Greenville University Gospel Choir given new life
Published: May 23, 2023
Brenda Lancaster and Dwayne VanZandt first made music together when they were teenagers growing up in the St. Louis area. Now, several decades later, they are at it again.
The two friends have taken on the challenge of leading the Greenville University Gospel Choir.
“We’ve both been in gospel music all our lives,” said Lancaster, who serves as the minister of music at her church and directs the gospel choir at Lewis & Clark Community College. VanZandt is retired from a nearly four-decade career at the Olin Corporation in East Alton and also is minister of music at his church.
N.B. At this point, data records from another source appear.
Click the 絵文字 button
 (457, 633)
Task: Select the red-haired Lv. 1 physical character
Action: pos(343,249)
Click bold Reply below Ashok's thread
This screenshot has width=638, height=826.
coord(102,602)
He plays electric piano for the GU Gospel Choir and his son, Jeremiah VanZandt (2026, audio engineering), plays drums.
This spring, Lancaster and VanZandt (pictured at right) traveled to Greenville one day each week for rehearsals. By April, the group was ready to lead worship at two Monday morning Encounter services (a weekly campus worship service that invites students to go deeper in their encounter with God) as well as The Wednesday Experience (a weekly all-campus worship service).
“I thought it was a good beginning,” Lancaster said of the group’s first semester under their direction. “We have a solid core (pictured above) that worked very hard, and now we’re looking for others to join us. We’d like to have 20-25 students in the choir.”
GU Chaplain Keli Pennington is a fan of gospel music because it invites participation by the audience. “The GU Gospel Choir,” she said, “not only introduces us to new songs and styles, but also to important themes within the broader Christian tradition. That helps us to celebrate both the unity and diversity found within God’s kingdom.”
VanZandt said that gospel music is unique in the way it reaches people. “It’s powerful because it touches their heart,” he said. “We want our music to be uplifting and point people to God as they wrestle with life’s challenges.”
Lancaster took an unlikely route to directing the GU Gospel Choir. She came to the University last fall as a student to learn more about the business side of music so she could open doors for young people in her community who were interested in a musical career. That remains a priority for her, but she also felt a nudge from God to direct the university’s gospel choir.
“I began to realize that God had brought me here because he wants a gospel choir at GU,” she said. “Many young people today are having a tough time because there’s a spiritual battle going on in our society. I’m convinced that until we get back to WHO we are and WHOSE we are, things aren’t going to improve. We want our music to heal people’s hearts and give them answers to the tough questions of life.”
VanZandt agrees. “Gospel music talks a lot about saving, healing, and delivering. We all want to be healed and delivered
– whether it be from physical ailments, emotional ailments, or our tendency to slip into sinful patterns. Jesus can free us from all those things, and we want to share that good news with others through our music.”
Students can earn music ensemble credit or audit the gospel choir every fall and spring semester. Gospel choir members learn music by ear, so music reading skills are not required. All students are welcome, regardless of ethnicity, musical experience, or major. Auditions are held during new student orientation in August.